Prosody application note: Live Speaker Detection

Contents

Introduction

This application note describes the live speaker detection (LSD) signal categorisation algorithm. It gives a broad understanding of how the algorithm works and some guidance as to the purpose of each parameter that controls it. It does not give sufficient information to allow the parameters to be adjusted. The algorithm has been thoroughly tested and optimised against a large database of recordings of english speaking real-world telephone calls. Good accuracy is therefore very likely if used as shipped in an english language environment but note that country specific telephone answering custom and practice may mean the parameters have to be tuned. If an improvement in accuracy is required then please contact Aculab support in the first instance.

The live speaker detection algorithm attempts to classify an input signal as either coming from a human answering a phone call (a live speaker) or as a signal coming from some kind of automatic call answering mechanism (an answering machine for example).

The parameters are modified by using the Prosody speech API sm_adjust_catsig_module_params(), with catsig_alg_id set to kBESPCatSigAlgLiveSpeaker.

The detector itself is started by the sm_catsig_listen_for() function, with its catsig_alg_id set to kBESPCatSigAlgLiveSpeaker.

Basic Concepts

When live speakers answer the phone and hear silence they are likely to respond in a certain way, for example "Hello...... hello......". The algorithm looks for the difference between this response and that of typical answering machines, for example "Hello this is Fred and Wilma's house. Sorry, we're not in at the moment...". Thus it important that the caller is not played any prompt for the duration of the signal categorisation attempt.

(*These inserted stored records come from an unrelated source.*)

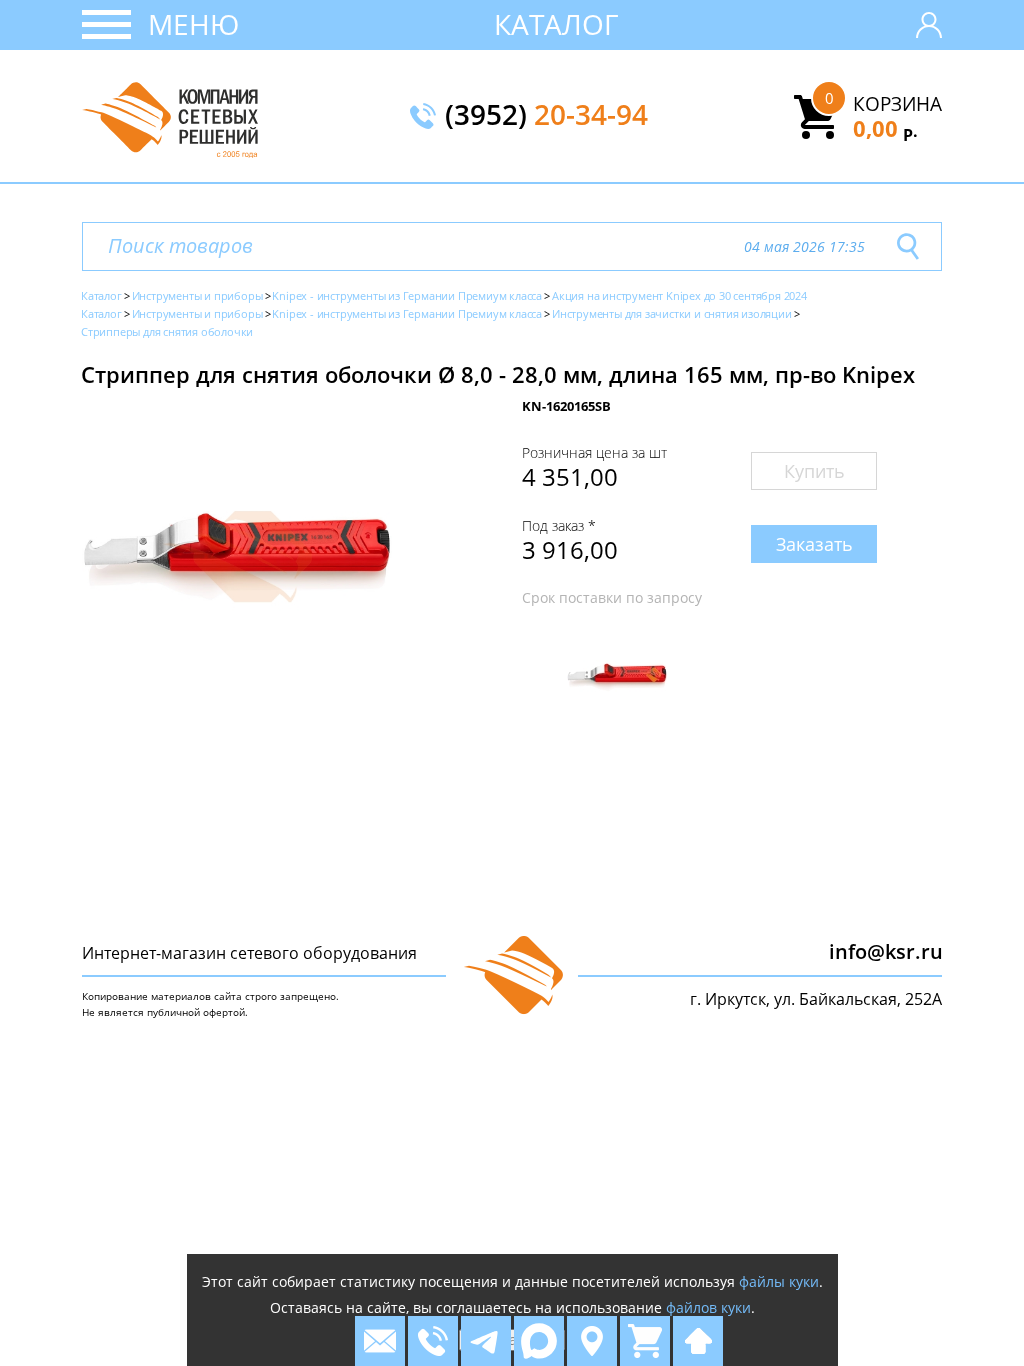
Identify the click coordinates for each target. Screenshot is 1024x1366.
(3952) (546, 116)
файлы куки (779, 1281)
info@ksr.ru (886, 951)
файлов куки (708, 1307)
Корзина (897, 104)
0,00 (885, 128)
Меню (193, 24)
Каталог (556, 24)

The algorithm works by analysing 3 properties of the signal:

The algorithm categorises the signal according to the following assumptions (any entity denoted [] may be skipped):

A live speaker's signal consists of:
[silence] [tone(s)] [silence] [glitch] [silence] short_speech long_silence [speech]
An answering machine signal consists of:
[silence] [tone(s)] [silence] [glitch] [silence] long_speech

Any other sequence is uncategorised.

Thus the signal consists of segments which are of one of four types: silence, tone, glitch, or speech.

The energy of the signal is used to identify silence. The other possible segments are distinguished by further processing. The following sections explain the stages of processing and the parameters available for each stage.

Classifying a segment as silent or active

This is done using the same method as is used by the Prosody conferencing algorithms to detect when people are speaking. See the documentation for sm_conf_prim_adj_tracking() for an explanation of this method. The speech_thresh and min_noise_level values that are used for live speaker detection are adjustable. Their parameter_id codes are:

speech_threshkSMBESPCatSigParamF_speech_thresh
min_noise_levelkSMBESPCatSigParamF_min_Lmin

In addition, two others parameters are used: kSMBESPCatSigParamF_Lmin_decay. This controls the rate at which the noise estimate is updated. kSMBESPCatSigParamF_initial_Lmax. This controls the initial setting used for expected max speech power prior to measurements made on first speech ecountered.

The signal is immediately classified as active as soon as its energy is above the threshold. However, speech and tone segments are allowed to have short periods where the energy is below the threshold. The detector decides that the segment has ended and a silent segment has begun only when the energy persists below the threshold for long enough. This delays the detection of silence a little. This delay is controlled by the parameter kSMBESPCatSigParamI_delay_time.

Classifying a segment as a glitch

A segment is considered a glitch if it is active (i.e. not silent) but for only a very short time. A signal that is active for a longer time is further classified as speech or tone. The parameter kSMBESPCatSigParamI_glitch_count is the maximum time that a signal may be active to be considered a glitch.

A segment is also classified as a glitch if it is active for less than kSMBESPCatSigParamI_min_valid_count and it occurs less than kSMBESPCatSigParamI_min_valid_period_count from the point where the first speech segment starts.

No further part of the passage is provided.